We will be testing the sandbox we created in events and interactions.

How to test vue-threejs

The test renderer is not published separately yet, so use it from this repo locally. If your app lives outside this monorepo, point it at the package folder directly:

bash
npm install --save-dev ../vue-threejs/packages/test-renderer

The import path stays the same:

js
import VueThreeTestRenderer from '@bluera/vue-threejs-test-renderer'

Afterwards, you can add a file that ends in .test.js and start writing your code, because the test renderer is testing-library agnostic, so it works with libraries such as vitest, jest, jasmine etc.

Let's create an App.test.js and set up all our test cases:

js
import VueThreeTestRenderer from '@bluera/vue-threejs-test-renderer'
import { MyRotatingBox } from './App'

test('mesh to have two children', async () => {
  const renderer = await VueThreeTestRenderer.create(MyRotatingBox)
})

test('click event makes box bigger', async () => {
  const renderer = await VueThreeTestRenderer.create(MyRotatingBox)
})

In here we created two tests and in each we made sure we created the renderer by using the create function.

Let's start with the first test and make sure our mesh has two children, the material and cube.

We can start by getting the scene and its children from the test instance we just created like so:

js
const meshChildren = renderer.scene.children

If you log this mesh out you can see that it returns an array of one element since that's all we have in the scene.

Using this we can make sure to get that first child and use the allChildren property on it like so:

js
const meshChildren = renderer.scene.children[0].allChildren

There is also one property called children but this one is meant to be used for things like groups as this one does not return the geometry and the materials, for that we need allChildren.

Now to create our assertion:

js
expect(meshChildren.length).toBe(2)

Our first test case looks like this:

js
test('mesh to have two children', async () => {
  const renderer = await VueThreeTestRenderer.create(MyRotatingBox)
  const mesh = renderer.scene.children[0].allChildren
  expect(mesh.length).toBe(2)
})

Testing interactions

Now that we have gotten the first test out of the way we can test our interaction and make sure that when we click on the mesh it does indeed update the scale.
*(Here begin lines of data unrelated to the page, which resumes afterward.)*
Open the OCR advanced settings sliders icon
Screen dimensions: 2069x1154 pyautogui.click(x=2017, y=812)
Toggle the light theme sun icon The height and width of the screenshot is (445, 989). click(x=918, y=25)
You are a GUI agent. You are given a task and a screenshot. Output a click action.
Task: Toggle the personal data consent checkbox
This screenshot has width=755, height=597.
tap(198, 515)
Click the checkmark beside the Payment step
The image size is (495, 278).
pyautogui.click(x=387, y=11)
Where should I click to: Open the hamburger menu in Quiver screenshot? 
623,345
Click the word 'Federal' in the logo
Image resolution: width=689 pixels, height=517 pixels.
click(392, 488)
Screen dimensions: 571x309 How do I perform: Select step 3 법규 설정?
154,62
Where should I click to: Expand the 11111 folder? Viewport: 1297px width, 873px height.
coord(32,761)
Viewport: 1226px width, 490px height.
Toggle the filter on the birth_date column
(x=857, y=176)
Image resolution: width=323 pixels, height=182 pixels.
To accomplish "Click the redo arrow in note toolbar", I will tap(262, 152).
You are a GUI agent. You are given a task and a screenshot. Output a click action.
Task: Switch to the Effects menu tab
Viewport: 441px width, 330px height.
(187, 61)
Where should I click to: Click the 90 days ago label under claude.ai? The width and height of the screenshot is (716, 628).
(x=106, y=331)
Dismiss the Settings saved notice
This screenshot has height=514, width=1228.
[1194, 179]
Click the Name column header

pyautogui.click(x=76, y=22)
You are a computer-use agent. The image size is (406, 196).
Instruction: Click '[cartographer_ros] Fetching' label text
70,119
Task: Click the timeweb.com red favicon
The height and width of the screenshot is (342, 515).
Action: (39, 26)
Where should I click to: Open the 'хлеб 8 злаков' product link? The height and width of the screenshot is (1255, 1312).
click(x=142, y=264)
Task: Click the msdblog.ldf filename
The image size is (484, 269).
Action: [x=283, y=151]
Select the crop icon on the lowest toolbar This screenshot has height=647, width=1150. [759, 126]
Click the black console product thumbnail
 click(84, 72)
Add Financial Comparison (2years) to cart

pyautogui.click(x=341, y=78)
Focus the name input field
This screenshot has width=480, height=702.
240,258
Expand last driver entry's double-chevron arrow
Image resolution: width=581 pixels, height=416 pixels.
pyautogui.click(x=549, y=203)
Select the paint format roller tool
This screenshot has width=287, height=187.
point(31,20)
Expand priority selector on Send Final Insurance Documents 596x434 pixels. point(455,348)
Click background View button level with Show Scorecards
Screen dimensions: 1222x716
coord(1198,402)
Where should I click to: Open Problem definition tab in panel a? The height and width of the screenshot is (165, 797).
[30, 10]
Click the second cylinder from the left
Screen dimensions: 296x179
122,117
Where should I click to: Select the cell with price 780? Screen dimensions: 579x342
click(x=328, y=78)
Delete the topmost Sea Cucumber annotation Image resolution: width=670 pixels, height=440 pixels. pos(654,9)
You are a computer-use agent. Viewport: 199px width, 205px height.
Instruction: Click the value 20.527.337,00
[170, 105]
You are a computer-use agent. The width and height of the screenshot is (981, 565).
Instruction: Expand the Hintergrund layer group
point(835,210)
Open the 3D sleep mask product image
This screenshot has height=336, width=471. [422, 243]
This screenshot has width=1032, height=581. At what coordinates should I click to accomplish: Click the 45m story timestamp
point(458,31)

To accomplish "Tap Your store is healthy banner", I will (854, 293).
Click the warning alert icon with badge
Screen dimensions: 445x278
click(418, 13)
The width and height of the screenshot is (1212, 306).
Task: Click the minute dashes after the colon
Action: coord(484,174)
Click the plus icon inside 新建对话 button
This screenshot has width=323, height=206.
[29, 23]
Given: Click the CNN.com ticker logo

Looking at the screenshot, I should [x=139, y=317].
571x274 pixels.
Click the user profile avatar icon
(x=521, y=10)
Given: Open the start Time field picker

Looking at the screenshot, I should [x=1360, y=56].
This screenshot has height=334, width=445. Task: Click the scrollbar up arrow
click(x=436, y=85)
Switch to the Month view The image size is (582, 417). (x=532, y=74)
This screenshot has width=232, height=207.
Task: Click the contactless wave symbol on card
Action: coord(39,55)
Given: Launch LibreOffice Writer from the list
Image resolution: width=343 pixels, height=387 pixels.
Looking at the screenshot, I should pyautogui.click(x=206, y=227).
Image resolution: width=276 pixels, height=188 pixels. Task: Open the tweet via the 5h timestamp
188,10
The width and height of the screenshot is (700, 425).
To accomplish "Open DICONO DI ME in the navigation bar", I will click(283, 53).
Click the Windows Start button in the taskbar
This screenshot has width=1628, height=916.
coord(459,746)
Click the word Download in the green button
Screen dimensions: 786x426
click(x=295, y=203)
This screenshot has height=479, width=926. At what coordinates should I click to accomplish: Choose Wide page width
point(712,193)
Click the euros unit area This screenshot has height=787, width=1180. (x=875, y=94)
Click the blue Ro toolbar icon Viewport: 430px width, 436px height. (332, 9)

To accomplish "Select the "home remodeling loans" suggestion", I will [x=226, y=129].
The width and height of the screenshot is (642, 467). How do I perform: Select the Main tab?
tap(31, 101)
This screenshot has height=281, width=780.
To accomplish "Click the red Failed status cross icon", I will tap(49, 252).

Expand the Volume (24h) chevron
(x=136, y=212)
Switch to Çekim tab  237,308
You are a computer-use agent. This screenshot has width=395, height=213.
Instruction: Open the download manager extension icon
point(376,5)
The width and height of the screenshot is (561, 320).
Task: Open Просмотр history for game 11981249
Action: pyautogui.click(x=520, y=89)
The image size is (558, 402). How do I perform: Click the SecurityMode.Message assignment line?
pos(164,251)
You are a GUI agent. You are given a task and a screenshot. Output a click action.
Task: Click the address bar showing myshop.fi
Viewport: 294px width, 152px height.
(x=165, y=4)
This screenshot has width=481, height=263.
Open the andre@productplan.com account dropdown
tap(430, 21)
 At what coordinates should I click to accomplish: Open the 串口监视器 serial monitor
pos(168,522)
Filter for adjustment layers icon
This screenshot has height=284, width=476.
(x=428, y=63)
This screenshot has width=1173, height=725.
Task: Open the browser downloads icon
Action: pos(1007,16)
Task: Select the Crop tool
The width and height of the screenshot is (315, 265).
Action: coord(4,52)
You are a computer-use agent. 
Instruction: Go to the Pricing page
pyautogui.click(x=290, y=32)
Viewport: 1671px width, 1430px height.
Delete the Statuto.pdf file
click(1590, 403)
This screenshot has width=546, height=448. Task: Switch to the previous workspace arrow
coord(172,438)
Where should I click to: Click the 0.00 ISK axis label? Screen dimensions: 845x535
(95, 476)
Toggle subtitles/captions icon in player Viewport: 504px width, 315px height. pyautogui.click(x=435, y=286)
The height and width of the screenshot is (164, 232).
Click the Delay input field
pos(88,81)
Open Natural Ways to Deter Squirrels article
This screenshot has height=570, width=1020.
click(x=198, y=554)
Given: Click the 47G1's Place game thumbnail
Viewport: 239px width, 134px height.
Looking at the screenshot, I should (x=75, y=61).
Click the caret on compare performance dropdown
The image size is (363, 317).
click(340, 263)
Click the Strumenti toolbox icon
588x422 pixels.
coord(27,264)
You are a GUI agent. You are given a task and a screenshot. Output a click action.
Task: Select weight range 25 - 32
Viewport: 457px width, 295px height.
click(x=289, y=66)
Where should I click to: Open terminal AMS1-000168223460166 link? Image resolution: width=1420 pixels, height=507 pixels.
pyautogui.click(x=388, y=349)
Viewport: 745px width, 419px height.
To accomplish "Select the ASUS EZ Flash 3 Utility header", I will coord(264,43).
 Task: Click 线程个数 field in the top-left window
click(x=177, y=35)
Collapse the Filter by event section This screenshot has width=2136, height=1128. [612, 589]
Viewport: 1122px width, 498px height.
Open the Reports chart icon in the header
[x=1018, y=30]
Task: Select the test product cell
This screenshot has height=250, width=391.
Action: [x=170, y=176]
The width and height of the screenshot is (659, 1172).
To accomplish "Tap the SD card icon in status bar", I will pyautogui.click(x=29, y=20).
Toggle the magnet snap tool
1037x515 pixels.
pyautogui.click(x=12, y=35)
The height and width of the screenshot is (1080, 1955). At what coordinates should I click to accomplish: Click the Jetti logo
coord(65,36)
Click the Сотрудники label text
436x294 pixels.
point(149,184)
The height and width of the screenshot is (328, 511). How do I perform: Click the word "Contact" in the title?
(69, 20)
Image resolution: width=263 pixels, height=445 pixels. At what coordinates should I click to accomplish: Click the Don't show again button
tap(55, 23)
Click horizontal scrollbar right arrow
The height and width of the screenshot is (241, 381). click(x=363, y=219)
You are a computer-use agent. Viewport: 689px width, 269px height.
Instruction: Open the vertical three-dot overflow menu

We can do that by utilizing the fireEvent method existing in a test instance.

We know we can get the mesh with:

js
const mesh = renderer.scene.children[0]

Since we already have that we can fire an event in it like so:

js
await renderer.fireEvent(mesh, 'click')

With that done, all that's left to do is the tree demonstration of our scene and make sure the scale prop on our mesh has updated:

js
expect(mesh.props.scale).toBe(1.5)

In the end our test looks something like this:

js
test('click event makes box bigger', async () => {
  const renderer = await VueThreeTestRenderer.create(MyRotatingBox)
  const mesh = renderer.scene.children[0]
  expect(mesh.props.scale).toBe(1)
  await renderer.fireEvent(mesh, 'click')
  expect(mesh.props.scale).toBe(1.5)
})

If you want to learn more about the test renderer you can checkout the repo and their docs:

Exercises

  • Check the color of the Box we created
  • Check the rotation using the advanceFrames method.